Glaukos announced the submission of a new drug application (NDA) to the FDA for iDose TR. iDose TR is a micro-invasive intraocular implant that has been created to continuously provide therapeutic levels of a proprietary formulation of travoprost from inside the eye for prolonged durations. It is designed to combat the widespread problem of patient non-compliance and chronic side effects that are commonly linked with topical glaucoma medications.
“The submission of the iDose TR NDA represents a significant milestone for our company, resulting from more than a decade of our teams’ unrelenting research, development and clinical efforts to bring this potential game-changing therapy one step closer to patients who may need a new glaucoma treatment alternative,” Thomas Burns, Glaukos chairman and chief executive officer, said in a company news release.

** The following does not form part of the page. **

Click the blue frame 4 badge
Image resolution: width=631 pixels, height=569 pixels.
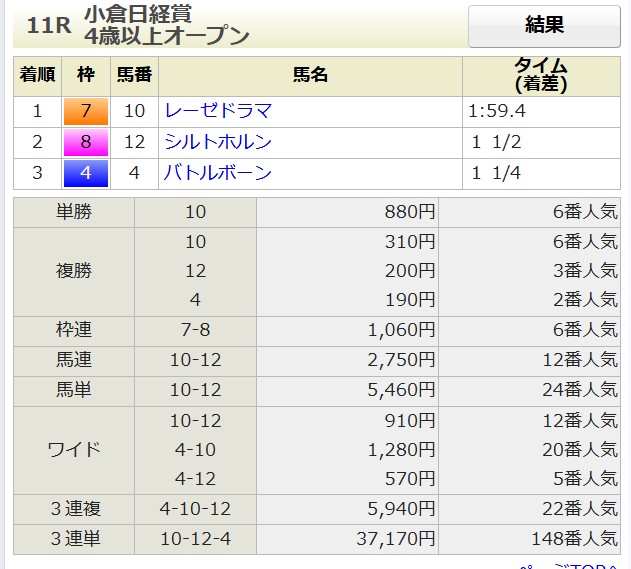click(x=85, y=173)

“We look forward to working closely with the FDA in their pending review process and continue to believe iDose TR can be a transformative novel technology able to fundamentally improve the treatment paradigm for patients with glaucoma,” Mr. Burns added.
The submission of the NDA for iDose TR to the FDA contains information from two phase 3 pivotal trials. Both trials met the primary efficacy endpoints within 3 months and showed a positive safety and tolerability profile within 12 months. The NDA also includes data from the iDose TR exchange trial, which involved a second administration of the implant and removal of the original iDose TR. This trial also demonstrated favorable safety results over a 12-month evaluation period.
The iDose TR is a medication containing a unique form of travoprost, a prostaglandin analog utilized for reducing intraocular pressure. It is administered via a micro-invasive procedure and can be taken out and replaced with a new iDose TR. This feature may provide a dropless alternative to daily eye drops, making it a potential long-term solution.